The trade group noted that 179.8 million shoppers made in-store and online purchases over Thanksgiving weekend, 21 million more than expected. But that turnout was lower than the 186.4 million buyers in 2020, as pent-up consumer demand, savings and government assistance combined in the pandemic’s first year to fuel an aggressive surge. end-of-year purchases.
In addition to being a good barometer of the sentiment of the average consumer, local retailing also plays a key role in the economy of Sonoma County. About 23,000 local workers work in the retail trade, which represents about 11% of the total.
Retailers are also a backbone for downtown development, from the Wine Country destinations of Sonoma and Healdsburg to the on-going urban revitalization in spurts of Santa Rosa.
“It’s important depending on how our infrastructure moves downtown,” said Robert Eyler, an economist at Sonoma State University who studies the local economy.

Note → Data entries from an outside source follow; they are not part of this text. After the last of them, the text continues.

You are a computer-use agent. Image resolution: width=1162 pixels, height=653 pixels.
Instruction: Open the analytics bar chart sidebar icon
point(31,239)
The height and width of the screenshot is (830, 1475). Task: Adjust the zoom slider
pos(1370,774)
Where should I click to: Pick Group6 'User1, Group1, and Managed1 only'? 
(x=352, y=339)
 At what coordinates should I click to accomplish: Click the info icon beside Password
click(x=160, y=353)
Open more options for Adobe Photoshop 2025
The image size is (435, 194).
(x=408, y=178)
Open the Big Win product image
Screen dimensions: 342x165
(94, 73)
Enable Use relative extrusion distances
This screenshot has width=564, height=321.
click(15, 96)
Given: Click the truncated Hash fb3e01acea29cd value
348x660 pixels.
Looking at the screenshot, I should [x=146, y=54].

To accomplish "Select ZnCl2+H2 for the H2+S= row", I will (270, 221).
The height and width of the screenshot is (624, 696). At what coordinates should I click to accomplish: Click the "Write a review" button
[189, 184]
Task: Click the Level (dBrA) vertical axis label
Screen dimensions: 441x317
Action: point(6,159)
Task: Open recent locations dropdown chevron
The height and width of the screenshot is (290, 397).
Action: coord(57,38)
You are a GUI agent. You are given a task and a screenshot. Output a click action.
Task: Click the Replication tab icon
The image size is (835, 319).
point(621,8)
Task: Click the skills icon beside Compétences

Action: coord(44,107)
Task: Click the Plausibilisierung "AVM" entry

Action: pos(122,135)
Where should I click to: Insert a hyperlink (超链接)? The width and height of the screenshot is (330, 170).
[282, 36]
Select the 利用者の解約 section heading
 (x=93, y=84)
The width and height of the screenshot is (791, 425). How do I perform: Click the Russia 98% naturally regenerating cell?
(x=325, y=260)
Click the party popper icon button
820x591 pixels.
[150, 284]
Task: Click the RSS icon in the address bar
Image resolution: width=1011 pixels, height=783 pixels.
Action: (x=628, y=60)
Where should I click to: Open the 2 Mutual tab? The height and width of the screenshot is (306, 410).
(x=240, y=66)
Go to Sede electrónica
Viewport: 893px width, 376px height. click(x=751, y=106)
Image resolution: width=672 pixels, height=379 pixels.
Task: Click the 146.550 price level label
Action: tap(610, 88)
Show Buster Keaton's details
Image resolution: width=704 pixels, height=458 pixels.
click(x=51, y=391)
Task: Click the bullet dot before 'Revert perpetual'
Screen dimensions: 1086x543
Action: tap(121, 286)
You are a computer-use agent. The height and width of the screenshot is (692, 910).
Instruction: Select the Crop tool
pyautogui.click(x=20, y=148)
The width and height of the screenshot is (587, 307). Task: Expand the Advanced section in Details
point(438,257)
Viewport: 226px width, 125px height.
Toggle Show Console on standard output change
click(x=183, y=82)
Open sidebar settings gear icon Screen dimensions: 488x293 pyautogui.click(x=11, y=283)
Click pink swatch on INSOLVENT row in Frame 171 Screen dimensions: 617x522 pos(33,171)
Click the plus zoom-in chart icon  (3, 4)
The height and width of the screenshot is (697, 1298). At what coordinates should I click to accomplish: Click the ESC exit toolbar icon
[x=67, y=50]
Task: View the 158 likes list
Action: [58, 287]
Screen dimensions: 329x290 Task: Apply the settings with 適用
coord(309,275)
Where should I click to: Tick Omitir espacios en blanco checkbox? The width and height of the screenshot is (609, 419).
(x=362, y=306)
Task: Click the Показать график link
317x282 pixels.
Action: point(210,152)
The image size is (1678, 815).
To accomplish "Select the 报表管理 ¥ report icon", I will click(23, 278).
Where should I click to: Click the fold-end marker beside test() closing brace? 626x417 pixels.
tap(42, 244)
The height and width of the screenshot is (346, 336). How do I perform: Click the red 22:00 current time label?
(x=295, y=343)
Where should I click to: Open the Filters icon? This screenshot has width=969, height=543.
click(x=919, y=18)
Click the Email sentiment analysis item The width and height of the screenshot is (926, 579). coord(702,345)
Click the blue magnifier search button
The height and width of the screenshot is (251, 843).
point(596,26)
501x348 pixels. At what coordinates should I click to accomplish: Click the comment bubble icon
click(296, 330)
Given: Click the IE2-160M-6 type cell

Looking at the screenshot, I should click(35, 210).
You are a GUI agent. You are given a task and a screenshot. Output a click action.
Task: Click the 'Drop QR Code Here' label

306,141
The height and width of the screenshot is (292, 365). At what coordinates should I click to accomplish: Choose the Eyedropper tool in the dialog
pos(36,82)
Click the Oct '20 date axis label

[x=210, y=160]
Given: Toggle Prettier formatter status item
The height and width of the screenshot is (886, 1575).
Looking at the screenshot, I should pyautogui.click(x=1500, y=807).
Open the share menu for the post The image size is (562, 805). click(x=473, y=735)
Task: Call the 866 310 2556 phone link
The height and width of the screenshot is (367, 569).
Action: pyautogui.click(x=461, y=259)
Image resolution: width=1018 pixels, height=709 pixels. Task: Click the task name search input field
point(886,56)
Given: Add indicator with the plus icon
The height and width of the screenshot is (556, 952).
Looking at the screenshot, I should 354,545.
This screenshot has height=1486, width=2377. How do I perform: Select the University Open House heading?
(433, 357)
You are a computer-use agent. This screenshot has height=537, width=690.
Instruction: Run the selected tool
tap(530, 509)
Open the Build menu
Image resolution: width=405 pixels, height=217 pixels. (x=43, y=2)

The future of the retail space will be a pressing issue in the era of COVID-19, especially with more and more people shopping online, Eyler added.
Traditional shopping malls such as Santa Rosa Plaza have been hit particularly hard by store closings, although open-air malls that focus on local retailers such as Montgomery Village in Santa Rosa and The Barlow in Sebastopol have fallen. better shot.
“There are a lot of different angles on retailing brick and mortar, especially locally,” Eyler said.
Local retailers said they are seeing an increase in sales in 2021 compared to previous years. Bernie Schwartz, owner of California Luggage Co. on Fourth Street in Santa Rosa, said he has seen increased traffic in stores as people look to travel more in the New Year.
“Travel has been on people’s minds for quite a while now. And with the increase in vaccination, there are more possibilities, although international travel is still lagging behind, but looming on the horizon, ”said Schwartz, whose store has been located downtown since. 41 years.
“It’s been a steady rise throughout the year, but from August I would say we started beating 2019 (numbers),” Schwartz said.
His company overcame supply chain issues that rocked other retailers, including car sales.
The crisis has delayed imports from Asia, with ships piling up in major ports. Truck drivers and warehouse space were also scarce.
“Our strategy was to overorder like crazy, starting in the spring,” said Schwartz. “We are in pretty good shape.
The washer said it also placed its orders early and used multiple dispensers, although this resulted in some popular products arriving at the same time, as opposed to staggered arrivals like in previous years.
The view from Copperfield’s Books, with 10 locations in North Bay, can serve as another snapshot of the region’s economy. The Sevastopol store switched to online sales at the start of the pandemic and struggled under a December 2020 public health order that required retailers to limit foot traffic to 20% of their capacity during the peak of l Last winter, putting the brakes on vacation sales, co-owner Paul Jaffe mentioned.